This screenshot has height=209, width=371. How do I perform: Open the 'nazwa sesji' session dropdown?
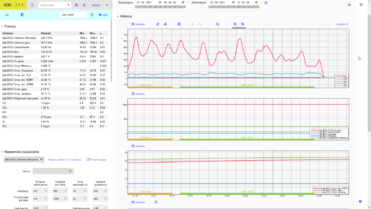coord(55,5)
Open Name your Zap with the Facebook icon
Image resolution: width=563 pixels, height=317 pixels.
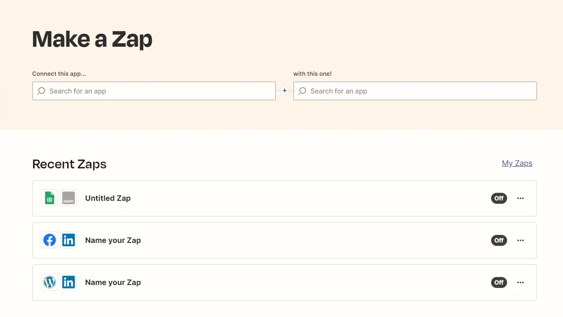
---
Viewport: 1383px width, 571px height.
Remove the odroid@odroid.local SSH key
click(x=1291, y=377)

= Instructions to follow =
Everything from the line containing "Open Name your Zap with the Facebook icon" through the line containing "Image resolution: width=563" in the material above should be retyped exactly, both ends included, and nothing more.

= Solution for this task =
Open Name your Zap with the Facebook icon
Image resolution: width=563 pixels, height=317 pixels.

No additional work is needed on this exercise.